I am no stranger to therapy. I’ve been in therapy on and off since I was eighteen. My therapists have been a series of incredible, skilled women. First, there was the young, compassionate, funny, engaging redhead who skillfully navigated me through long-delayed grief over my father’s death. Then, the incomparably empathetic, wise, and tender older woman who helped me say out loud for the first time that I did not want, or invite the trauma I was carrying from my 20’s. And my current therapist, a fierce, badass, incisive, profoundly caring, authentic, and deeply curious woman who has saved my life countless times in the last three years (particularly 2020). I could write an individual love letter to them all.
Dear ones, you have carried us through 2020. You helped us pick up the things we were avoiding, and set down the things (sometimes tightly held things) that were not ours to hold. You gently extended your hands and said: “walk with me through this door. I promise. You are safe here. We can do this together.” You laughed and reassured our skeptical side eye that was actually true.

++++++

• [Requirement 1] In the passage about therapy above, list every word or phrase used to describe the writer's current therapist.
• [Requirement 2] Translate this sentence from the passage about therapy into Spanish: "I could write an individual love letter to them all."
• [Requirement 3] Pick up the passage about therapy where it stops and write the next paragraph.

• [Source material]

++++++

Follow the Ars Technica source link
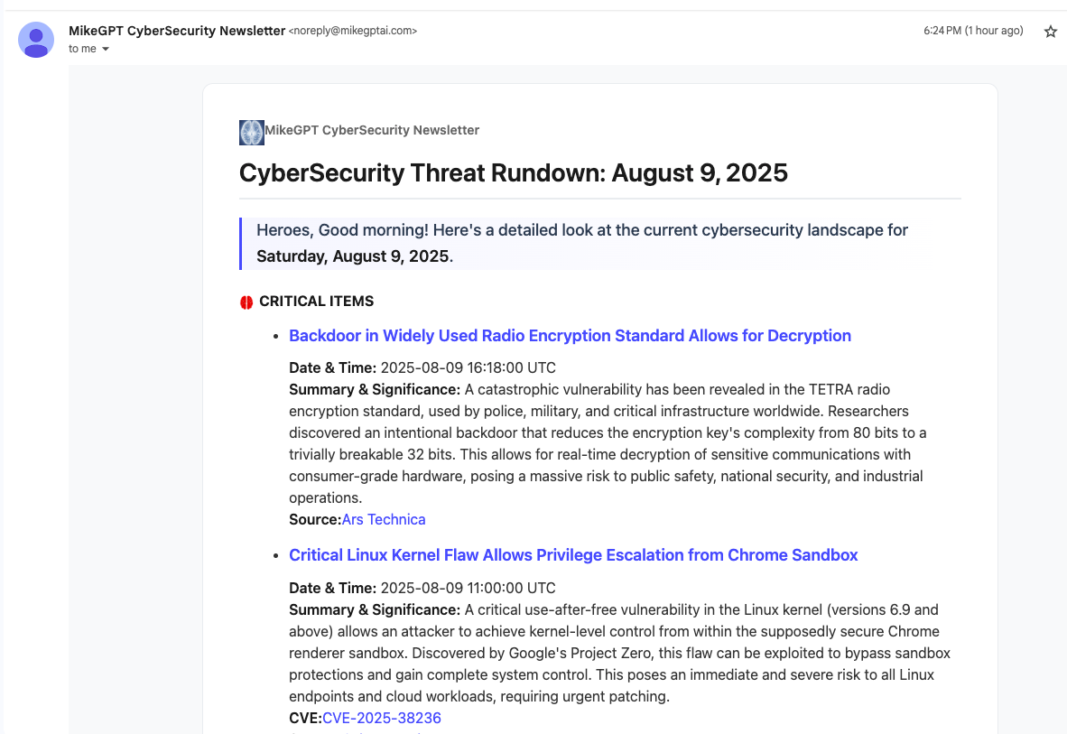The height and width of the screenshot is (734, 1067). pyautogui.click(x=384, y=519)
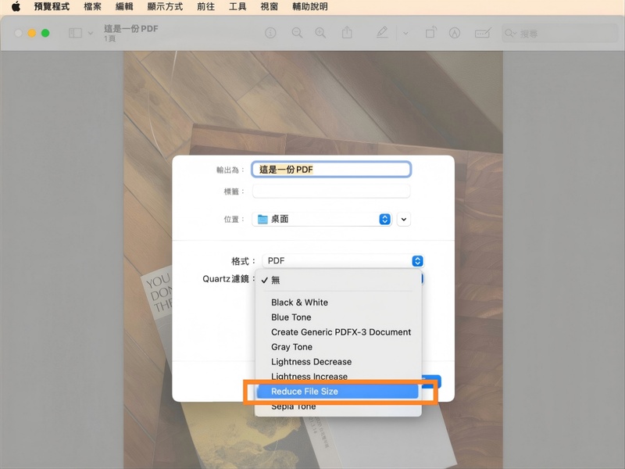Select the Markup pencil tool
The image size is (625, 469).
click(x=382, y=33)
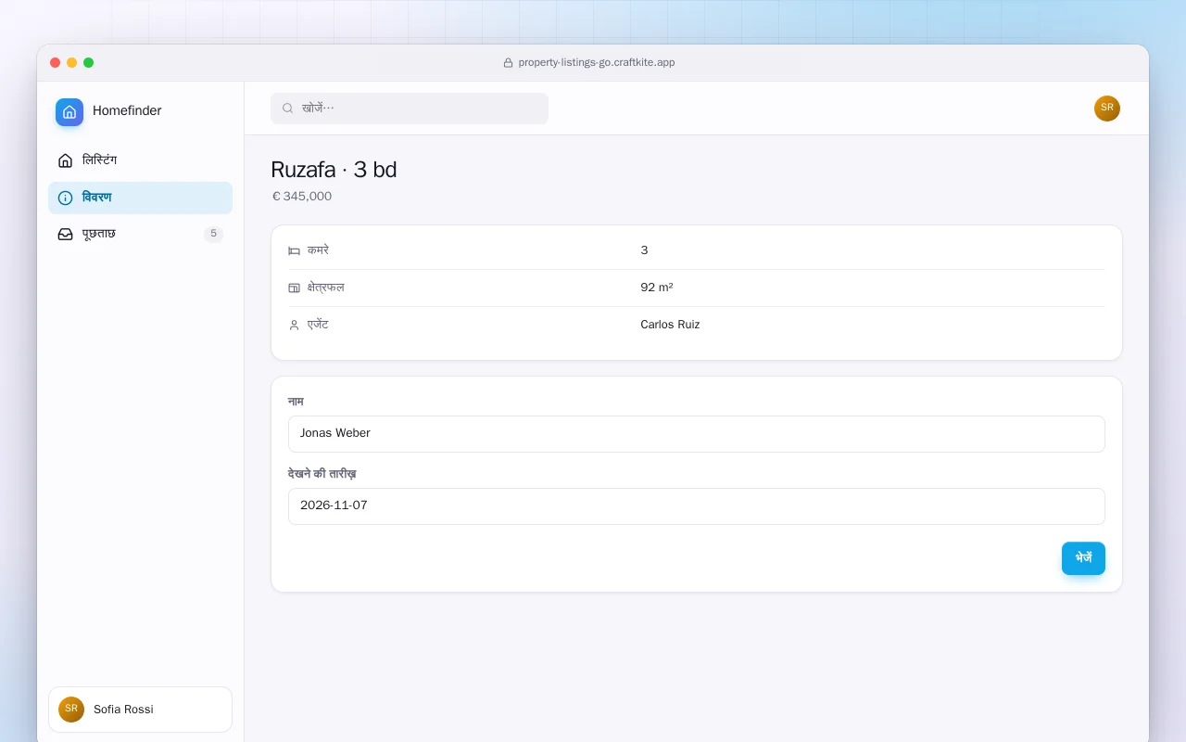Click the नाम field with Jonas Weber
Viewport: 1186px width, 742px height.
pos(696,434)
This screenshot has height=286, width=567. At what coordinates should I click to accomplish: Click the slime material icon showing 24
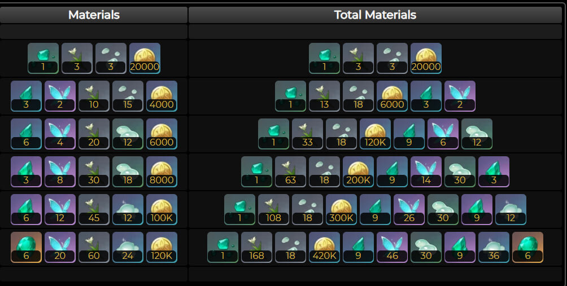coord(128,247)
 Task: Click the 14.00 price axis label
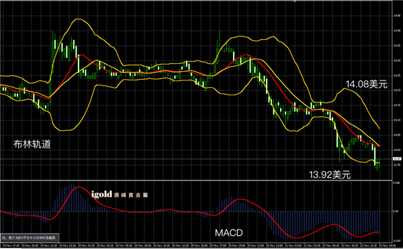(396, 150)
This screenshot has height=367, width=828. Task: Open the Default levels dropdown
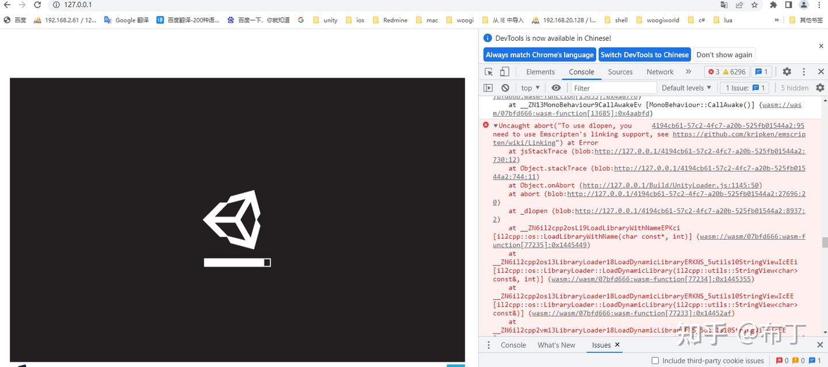coord(687,87)
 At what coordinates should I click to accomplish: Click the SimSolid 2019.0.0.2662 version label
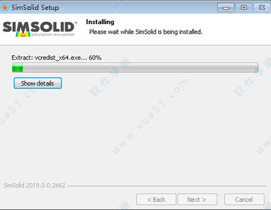pyautogui.click(x=34, y=185)

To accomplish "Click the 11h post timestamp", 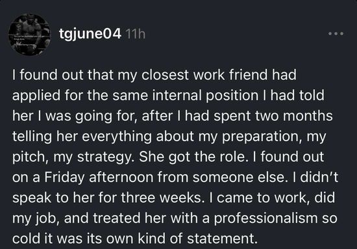I will (135, 34).
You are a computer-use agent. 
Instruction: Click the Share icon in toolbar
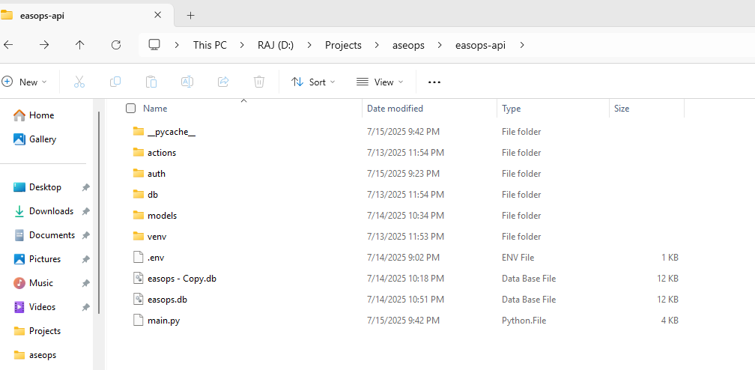223,82
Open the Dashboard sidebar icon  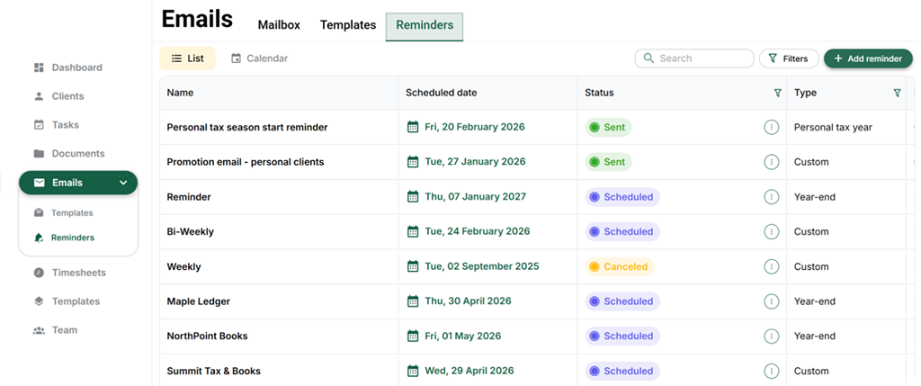[x=39, y=67]
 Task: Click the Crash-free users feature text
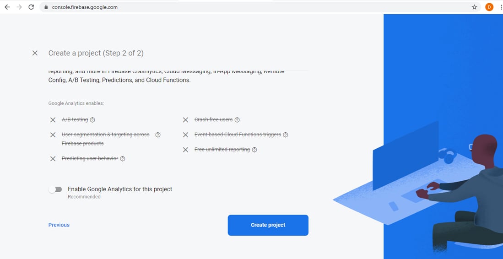tap(213, 119)
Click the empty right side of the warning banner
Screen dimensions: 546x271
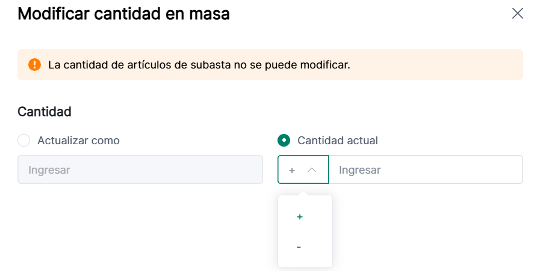pos(439,64)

++++++

• [Response area 1] fierce, badass, incisive, profoundly caring, authentic, deeply curious

• [Response area 2] Podría escribirles una carta de amor individual a todas ellas.

• [Response area 3]
You embodied the flexibility and responsiveness that 2020 required of all of us in different ways. When the unexpected mess of this year created mental health crises, you sprung into action (sometimes from states away). You did not let gaps in visits, or time apart deter you. With almost no warning you turned into video conferencing wizards, and telehealth platform experts. You did phone sessions with colleagues who couldn’t bear one more hour on Zoom. You lovingly embraced our cats, dogs, hamsters, horses, kiddos, and the many pieces of therapy that come from literally meeting people where they are.
In a year when it was often impossible to focus on anything other than what was right in front of us (and sometimes even that was impossible), you wove careful tapestries that connected themes of weeks, months, and years together with precision and mastery. You have been the epitome of non-judgmental listening about ALL of the things (yes, all of them). You have loved us exactly as we are, and too much to let us stay stuck in the ruts of destructive behavior, self-flagellation, and things that keep us from being whole. You were irritatingly persistent about how much more we deserved when many of us could not believe that.